[BEGIN Excerpted passage]
Little Italy is a neighbourhood of Ottawa, Ontario, Canada, and the cultural centre of Ottawa's Italian community. Situated in Centretown West, it is bounded by Albert Street to the north, Carling Avenue to the south, the O-Train Trillium Line to the west, and approximately Bronson Avenue to the east, while the neighbourhood's main commercial area is along Preston Street.

Little Italy is adjacent to Chinatown, whose business district centres on Somerset Street.

History
Little Italy was initially settled around 1900 by Italian immigrants. Following a fire at a small Murray Street chapel, the 1913 founding of St. Anthony of Padua Church at the corner of Booth Street and Gladstone Avenue cemented the immigrants' connections with the neighbourhood. Roughly between World War I and World War II, a second wave of Italian immigrants was joined by communities of Ukrainian and Polish immigrants in the area. In recent years with the integration of European immigrants, the neighbourhood has found itself home to Asian immigrants, primarily from China and Vietnam.

In the 1960s a large section of the poorer neighbourhood was demolished, and replaced with the High School of Commerce, today the Adult High School in 1967. Since 1975, each June the neighbourhood hosts the Italian Week festival, Ottawa's celebration of Italian culture.
[END Excerpted passage]
[BEGIN Dataset extract]
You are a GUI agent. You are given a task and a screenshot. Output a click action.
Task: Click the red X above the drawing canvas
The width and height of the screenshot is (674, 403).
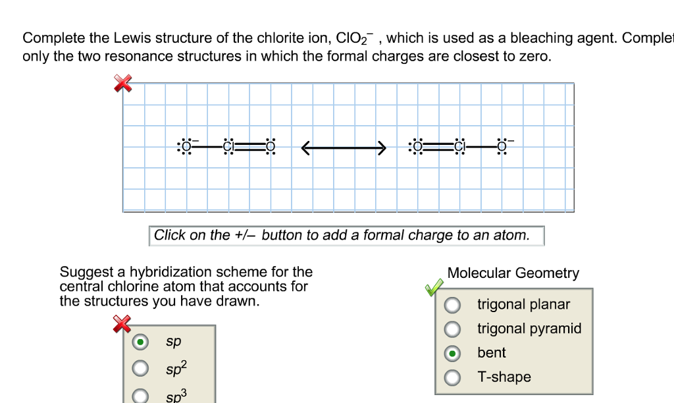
[END Dataset extract]
### Exercise brief
Carry on the piece about Ottawa's Little Italy, starting after its closing sentence on the Italian Week festival.

### Result of the task
In 2018, Ottawa's tallest tower, the Claridge Icon, was built to the south end of the neighborhood at the intersection of Preston and Carling. Nearly a dozen projects are either proposed, approved or under construction, including three buildings that will claim the top three spots on the city's list of tallest buildings. These projects are fueled by a recent service improvement announcement for the O-Train Trillium Line which will result in an eight-minute headway between trains at Carling Station as well as a new community design plan calling for high density near the transit station.

Culture
Two area streets have been given commemorative Italian street names. Gladstone Avenue is also called Via Marconi, and Preston Street is called Corso Italia.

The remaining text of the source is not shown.